Under the Community Care Veterans Choice Program, veterans can access health care from private local providers after going through a relatively lengthy and complicated referral process.
“You have to be enrolled in VA medical to be eligible to go to community care,” explained Duane Dailey, veterans service officer for Grand County. “If they are a new enrollee they will initially go to a general appointment with a primary care provider at the Rocky Mountain Regional VA Medical Center (located in Denver).”
According to Dailey, veterans must inform VA officials they live more than 40 miles away from the nearest facility and that they want to enroll in Community Care to access the program. Once veterans have gone through the necessary steps to enroll in the program, they must go through a similar multi-step process to secure appointments at local providers through the VA choice system. The system involves a lot of back and forth between health care providers and the VA. A treatment plan must be developed and approved by the VA. The VA, and not the providers themselves, set payment rates.
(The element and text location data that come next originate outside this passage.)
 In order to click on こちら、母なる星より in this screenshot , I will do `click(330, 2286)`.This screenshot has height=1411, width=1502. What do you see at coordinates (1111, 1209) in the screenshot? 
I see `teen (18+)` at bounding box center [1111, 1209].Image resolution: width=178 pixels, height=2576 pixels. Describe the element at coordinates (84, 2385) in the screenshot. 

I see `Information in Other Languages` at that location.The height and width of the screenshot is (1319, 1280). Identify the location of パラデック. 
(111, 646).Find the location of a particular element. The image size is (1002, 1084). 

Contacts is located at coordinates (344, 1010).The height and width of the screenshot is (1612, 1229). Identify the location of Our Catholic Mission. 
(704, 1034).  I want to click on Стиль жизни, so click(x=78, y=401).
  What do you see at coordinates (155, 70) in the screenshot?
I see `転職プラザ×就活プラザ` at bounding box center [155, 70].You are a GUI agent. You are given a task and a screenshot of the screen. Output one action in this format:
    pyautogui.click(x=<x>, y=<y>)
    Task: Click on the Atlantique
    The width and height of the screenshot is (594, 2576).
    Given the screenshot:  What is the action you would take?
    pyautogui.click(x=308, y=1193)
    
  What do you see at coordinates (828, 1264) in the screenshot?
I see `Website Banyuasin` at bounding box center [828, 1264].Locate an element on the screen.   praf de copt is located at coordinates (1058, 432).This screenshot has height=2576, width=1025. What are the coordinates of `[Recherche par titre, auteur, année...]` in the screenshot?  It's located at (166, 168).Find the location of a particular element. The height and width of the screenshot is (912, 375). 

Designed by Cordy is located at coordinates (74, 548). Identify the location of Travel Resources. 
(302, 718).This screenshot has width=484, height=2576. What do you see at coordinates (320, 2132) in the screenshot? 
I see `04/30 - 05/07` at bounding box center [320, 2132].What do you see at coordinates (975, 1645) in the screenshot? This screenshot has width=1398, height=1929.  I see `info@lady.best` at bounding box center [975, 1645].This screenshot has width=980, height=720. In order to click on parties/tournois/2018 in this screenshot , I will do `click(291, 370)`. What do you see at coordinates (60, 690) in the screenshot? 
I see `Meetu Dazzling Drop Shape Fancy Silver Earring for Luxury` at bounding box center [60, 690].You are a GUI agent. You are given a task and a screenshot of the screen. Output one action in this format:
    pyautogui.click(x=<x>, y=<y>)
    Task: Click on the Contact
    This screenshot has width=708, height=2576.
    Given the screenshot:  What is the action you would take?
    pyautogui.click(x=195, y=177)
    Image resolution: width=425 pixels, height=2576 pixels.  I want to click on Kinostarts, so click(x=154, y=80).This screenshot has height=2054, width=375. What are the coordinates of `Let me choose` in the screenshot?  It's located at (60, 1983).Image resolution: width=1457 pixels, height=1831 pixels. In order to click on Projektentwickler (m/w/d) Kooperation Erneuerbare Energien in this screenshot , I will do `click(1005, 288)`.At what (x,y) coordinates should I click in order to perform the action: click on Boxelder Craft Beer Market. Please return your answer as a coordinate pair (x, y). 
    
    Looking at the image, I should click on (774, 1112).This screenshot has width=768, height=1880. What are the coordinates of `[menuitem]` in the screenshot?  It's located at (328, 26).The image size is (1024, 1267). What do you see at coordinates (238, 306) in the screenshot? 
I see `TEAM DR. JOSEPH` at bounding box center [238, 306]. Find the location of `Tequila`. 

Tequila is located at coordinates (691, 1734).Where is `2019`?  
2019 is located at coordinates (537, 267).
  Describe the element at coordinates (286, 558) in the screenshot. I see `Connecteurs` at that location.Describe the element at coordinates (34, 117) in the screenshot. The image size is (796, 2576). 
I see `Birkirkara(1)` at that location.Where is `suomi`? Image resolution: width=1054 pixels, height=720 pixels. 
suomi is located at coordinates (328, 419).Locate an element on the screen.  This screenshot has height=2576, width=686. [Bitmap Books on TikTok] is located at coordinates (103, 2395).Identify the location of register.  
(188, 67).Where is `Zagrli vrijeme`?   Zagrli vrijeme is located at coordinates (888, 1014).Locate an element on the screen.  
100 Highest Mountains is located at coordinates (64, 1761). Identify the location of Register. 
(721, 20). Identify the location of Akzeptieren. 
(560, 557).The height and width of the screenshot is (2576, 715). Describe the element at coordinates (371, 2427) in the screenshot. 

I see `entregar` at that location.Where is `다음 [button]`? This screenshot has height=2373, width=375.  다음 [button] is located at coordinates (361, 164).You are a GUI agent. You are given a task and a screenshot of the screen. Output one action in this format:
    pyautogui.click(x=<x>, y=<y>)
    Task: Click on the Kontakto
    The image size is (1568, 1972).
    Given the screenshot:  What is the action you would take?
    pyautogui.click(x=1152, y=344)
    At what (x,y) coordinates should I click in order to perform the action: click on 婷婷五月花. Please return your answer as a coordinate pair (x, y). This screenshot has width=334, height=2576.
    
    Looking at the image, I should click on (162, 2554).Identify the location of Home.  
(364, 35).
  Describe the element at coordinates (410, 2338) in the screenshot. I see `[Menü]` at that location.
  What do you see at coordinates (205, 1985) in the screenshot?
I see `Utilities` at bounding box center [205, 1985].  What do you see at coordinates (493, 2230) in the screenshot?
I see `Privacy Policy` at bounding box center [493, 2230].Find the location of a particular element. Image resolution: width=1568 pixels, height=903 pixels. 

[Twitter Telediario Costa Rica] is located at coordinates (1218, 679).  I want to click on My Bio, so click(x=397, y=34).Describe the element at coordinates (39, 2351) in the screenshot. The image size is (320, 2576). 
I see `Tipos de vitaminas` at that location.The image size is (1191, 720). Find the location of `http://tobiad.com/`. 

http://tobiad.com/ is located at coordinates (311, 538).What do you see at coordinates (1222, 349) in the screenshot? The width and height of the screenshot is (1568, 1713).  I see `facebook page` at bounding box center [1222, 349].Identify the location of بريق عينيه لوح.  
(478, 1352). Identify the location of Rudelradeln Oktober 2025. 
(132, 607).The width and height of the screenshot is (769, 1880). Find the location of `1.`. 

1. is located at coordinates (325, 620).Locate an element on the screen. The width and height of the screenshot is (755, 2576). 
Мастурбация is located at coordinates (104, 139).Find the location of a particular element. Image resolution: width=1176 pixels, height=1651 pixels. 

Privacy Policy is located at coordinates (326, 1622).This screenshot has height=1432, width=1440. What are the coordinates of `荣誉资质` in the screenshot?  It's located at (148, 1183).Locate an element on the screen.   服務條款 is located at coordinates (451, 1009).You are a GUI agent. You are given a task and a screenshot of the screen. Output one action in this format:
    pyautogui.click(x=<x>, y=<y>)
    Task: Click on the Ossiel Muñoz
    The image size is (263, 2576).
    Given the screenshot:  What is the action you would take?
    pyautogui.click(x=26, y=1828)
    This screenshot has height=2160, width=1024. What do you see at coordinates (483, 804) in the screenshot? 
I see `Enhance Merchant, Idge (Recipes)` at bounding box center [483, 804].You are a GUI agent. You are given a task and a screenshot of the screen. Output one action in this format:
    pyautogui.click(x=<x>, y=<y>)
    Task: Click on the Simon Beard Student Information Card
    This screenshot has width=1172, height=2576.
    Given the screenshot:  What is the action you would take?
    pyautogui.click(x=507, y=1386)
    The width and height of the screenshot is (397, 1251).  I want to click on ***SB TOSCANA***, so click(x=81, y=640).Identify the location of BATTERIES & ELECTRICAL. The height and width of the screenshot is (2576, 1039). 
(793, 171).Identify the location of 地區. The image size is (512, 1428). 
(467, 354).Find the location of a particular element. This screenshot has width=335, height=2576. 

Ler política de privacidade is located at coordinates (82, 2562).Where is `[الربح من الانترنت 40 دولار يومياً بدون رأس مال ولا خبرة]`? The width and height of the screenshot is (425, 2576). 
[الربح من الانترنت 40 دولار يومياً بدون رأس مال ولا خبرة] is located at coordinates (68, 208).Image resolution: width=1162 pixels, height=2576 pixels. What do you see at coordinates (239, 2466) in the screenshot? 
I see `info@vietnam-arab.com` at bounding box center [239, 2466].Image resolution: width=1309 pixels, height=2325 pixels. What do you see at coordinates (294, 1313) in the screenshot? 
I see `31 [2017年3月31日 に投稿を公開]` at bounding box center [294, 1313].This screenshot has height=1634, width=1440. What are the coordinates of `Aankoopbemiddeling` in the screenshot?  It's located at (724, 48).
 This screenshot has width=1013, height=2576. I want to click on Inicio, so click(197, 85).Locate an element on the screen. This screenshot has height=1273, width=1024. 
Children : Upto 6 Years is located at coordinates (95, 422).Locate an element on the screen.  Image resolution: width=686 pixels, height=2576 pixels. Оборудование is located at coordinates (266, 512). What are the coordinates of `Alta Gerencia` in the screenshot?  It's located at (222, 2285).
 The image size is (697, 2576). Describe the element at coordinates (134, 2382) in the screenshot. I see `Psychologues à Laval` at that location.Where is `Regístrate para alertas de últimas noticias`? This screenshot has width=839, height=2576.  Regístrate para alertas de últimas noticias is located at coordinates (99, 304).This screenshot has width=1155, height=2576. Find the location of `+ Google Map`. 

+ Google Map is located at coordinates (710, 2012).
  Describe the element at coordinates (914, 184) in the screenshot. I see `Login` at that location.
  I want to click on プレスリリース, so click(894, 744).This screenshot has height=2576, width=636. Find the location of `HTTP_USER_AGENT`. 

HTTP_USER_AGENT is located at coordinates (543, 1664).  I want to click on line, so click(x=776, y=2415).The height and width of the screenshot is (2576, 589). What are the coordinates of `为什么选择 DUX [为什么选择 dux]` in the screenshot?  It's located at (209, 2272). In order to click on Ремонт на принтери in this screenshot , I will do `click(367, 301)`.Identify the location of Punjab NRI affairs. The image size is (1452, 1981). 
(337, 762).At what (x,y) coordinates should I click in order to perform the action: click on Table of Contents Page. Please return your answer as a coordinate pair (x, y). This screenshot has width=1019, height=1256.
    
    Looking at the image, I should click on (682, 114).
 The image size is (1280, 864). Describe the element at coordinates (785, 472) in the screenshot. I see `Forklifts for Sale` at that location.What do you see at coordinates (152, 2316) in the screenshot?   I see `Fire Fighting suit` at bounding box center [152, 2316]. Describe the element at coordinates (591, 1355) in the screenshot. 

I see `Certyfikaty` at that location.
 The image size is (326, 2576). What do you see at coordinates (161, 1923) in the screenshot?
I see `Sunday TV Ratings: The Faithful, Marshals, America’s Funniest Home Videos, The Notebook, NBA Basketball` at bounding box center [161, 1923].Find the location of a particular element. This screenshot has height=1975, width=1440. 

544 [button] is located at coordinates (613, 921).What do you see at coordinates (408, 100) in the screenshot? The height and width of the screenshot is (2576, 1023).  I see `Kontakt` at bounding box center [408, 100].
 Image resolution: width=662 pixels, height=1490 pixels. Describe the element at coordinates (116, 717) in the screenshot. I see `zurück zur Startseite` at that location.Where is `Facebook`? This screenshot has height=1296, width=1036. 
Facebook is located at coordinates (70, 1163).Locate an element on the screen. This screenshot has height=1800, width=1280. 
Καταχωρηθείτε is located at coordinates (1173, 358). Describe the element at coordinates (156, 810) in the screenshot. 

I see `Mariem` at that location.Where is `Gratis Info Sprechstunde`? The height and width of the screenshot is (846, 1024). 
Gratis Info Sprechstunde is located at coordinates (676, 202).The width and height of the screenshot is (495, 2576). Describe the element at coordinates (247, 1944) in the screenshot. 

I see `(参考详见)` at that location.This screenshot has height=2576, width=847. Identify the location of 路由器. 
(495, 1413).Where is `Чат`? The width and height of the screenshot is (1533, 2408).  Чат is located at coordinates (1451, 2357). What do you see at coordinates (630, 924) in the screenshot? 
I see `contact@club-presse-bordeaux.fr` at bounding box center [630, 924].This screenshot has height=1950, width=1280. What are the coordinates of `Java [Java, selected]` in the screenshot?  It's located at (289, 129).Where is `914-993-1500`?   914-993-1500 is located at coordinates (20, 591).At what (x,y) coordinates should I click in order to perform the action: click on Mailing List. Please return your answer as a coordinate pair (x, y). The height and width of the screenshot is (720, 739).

“It is incumbent on veterans to call community care and tell them you want to go to a primary care provider,” Dailey said. “Hypothetically, if a veteran wants to go to Granby they will make the appointment for the veteran. You cannot just show up. Many people try to bypass the process.”
The issue of finding specialty providers who work with the VA adds an extra dimension of difficulty to the process.
Veterans not only have to go through the complicated and often confusing VA community choice referral system, but they must also hope that a specialty provider in their area participates in any VA programs.
According to Grayson, she and many other local veterans sometimes struggle to find local specialists who work with the VA. Officials from Middle Park Health confirmed they work with the VA to provide primary care for veterans here in Grand County.
Emergency medical care follows yet a different dynamic.
Veterans can get emergency room visits covered by the VA, but they must call a regional VA office, at Fort Harrison Montana, within three days of receiving treatment.
Among specialty providers, such as dentists, chiropractors and optometrists, the picture is more complex.
Granby Dental, with locations in both Granby and Kremmling, normally participates in the VA community choice program to provide dental services to local veterans, but, according to the office, the process has not been running smoothly.
“It was running pretty smoothly up until about six months ago,” explained Michelle Burns, office manager at Granby Dental. “Since then we haven’t received any payments from the VA. We have stopped seeing patients until the VA gets their act together. It is difficult. We want to provide that benefit to them.”
Burns said Granby Dental is still happy to accept veterans as patients while dealing with VA-related payment issued, but noted that those veterans would need to cover care-related costs through private insurance or cash payments.